No one, least of all Coach Dick Harlow, writes off a game until the final whistic. But even this cagey sage has reason to believe that his traditional November strength is in for a premature September birth. Wise money has it that Western Maryland should get its coonskin hat handed to it with a Mason-Dixon head in it while the Crimson first team is exchanging pleasantries in the showers.
But for all the optimistic prognostication, the Westminster outfit is still something of an unknown quantity in these parts. In 73 years of Cantab football. Western Maryland and Harvard have never met across a ten table or a football. The cynic of Mr. Peter Arno's cartoon would like to know, along with some other people, why this hoary tradition merits interruption. Actually there are more inter-connections between the two squads than in any ancient ivied rivalry.
For one thing the head coach of the Green Terrors, is a Harlow pupil like Howle Odell of Yale. Havens learned football from the ground up, literally, as a center for the first four years Harlow assumed the football fate of Westminster. Dick Harlow started there in 1926, and during four campaigns Havens had an inverted view of every bit of Harlow deception.

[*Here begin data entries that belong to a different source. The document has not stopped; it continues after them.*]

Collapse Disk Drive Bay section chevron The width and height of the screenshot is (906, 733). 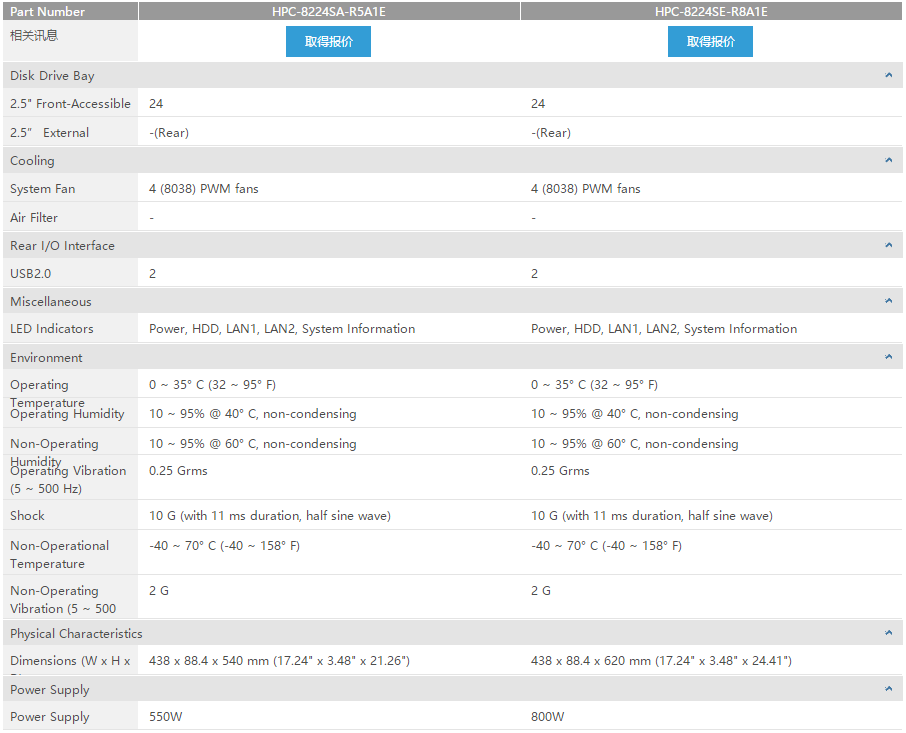(x=888, y=76)
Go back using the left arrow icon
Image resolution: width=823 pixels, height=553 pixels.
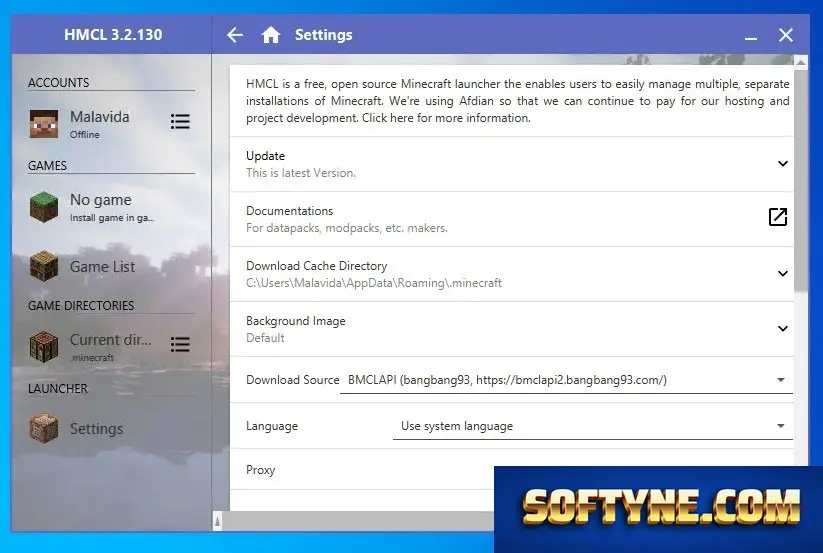(x=235, y=35)
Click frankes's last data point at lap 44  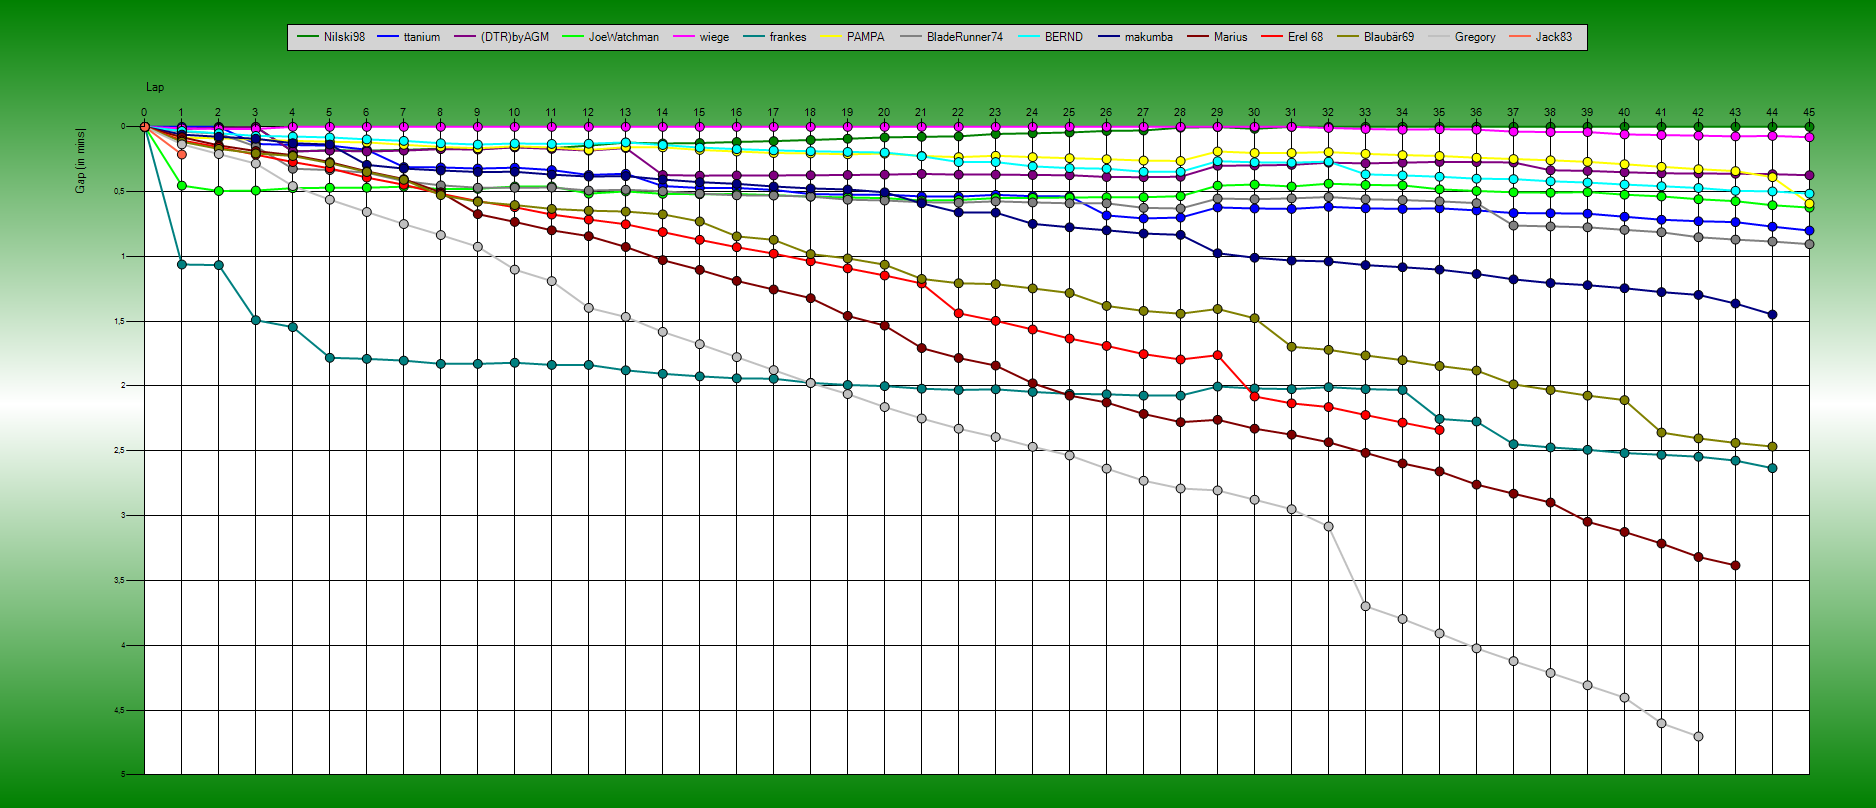1772,468
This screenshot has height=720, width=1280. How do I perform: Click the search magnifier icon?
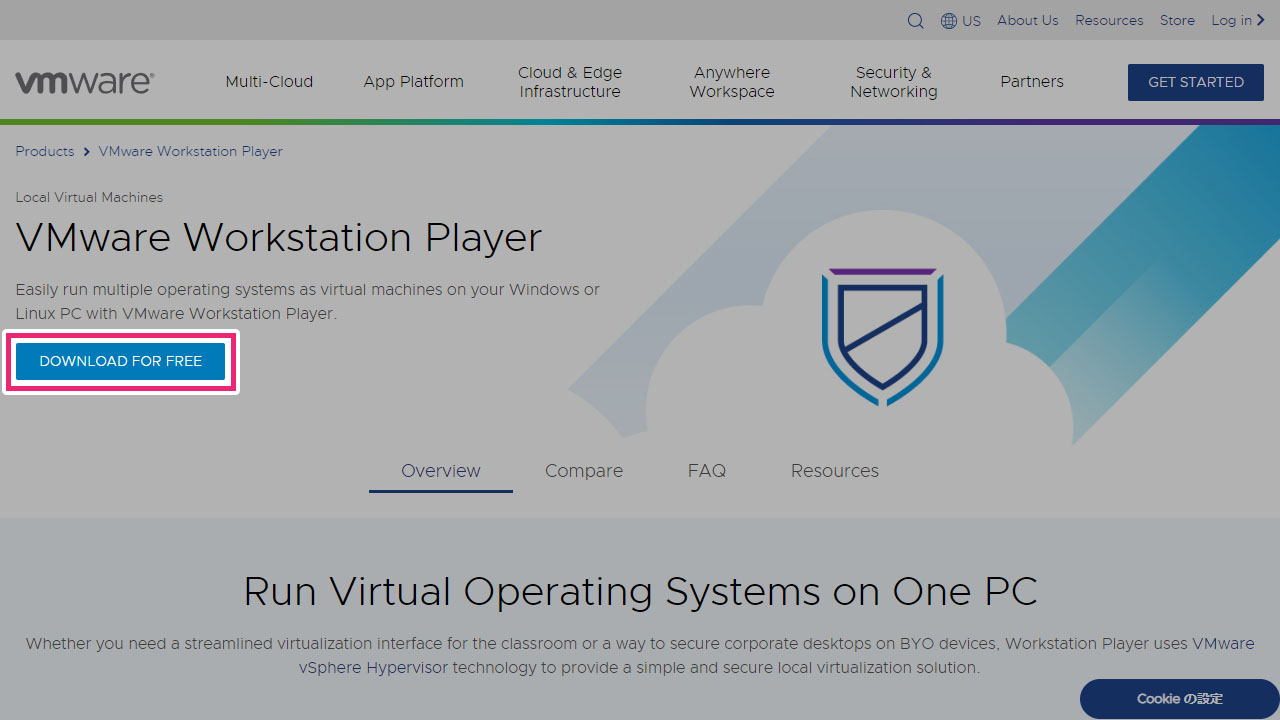tap(915, 21)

Harlow stayed with Maryland until 1935, long enough to develop Herb Kopp, now Crimson forward wall coach, into one of the best ever to emerge from Maryland.
Program scrutinizers will notice the name Margarita on both sides of the cigarette ad. Yes, they are related. Maryland left guard Attillio Margarita is the younger brother of Harlow's backfield specialists and former Chicago Bear, Bob Margarita. The Bob of the family had no comment yesterday on the strength of the Maryland line.
One more reason for a meeting between the two outfits is that it might be a fine football battle. Havens has in his 45 man caravan four ends, five tackles, and five guards, and a formidable center named John Kern who tips the scales at 221.
Maryland also boasts a well rounded set of backs, as interchangeable as the parts of a Ford tractor. Key man in the offense is 200 pound fullback Hank Corrado. Operating from a single wing and a T, Joe Gianclli, 155 pound flutterback, calls the signals and may got away this afternoon for some long runs.
Right halfback Lee Lothram provides the aerial power, while Jim Formwalt can perform variegated chores on the other flank. Sure to see action is Stan Kulakowski, a definite threat in the tailback position.
A little man meets a big man at Soldiers Field today. Western Maryland can lose a ball game. For Harvard a season is at stake.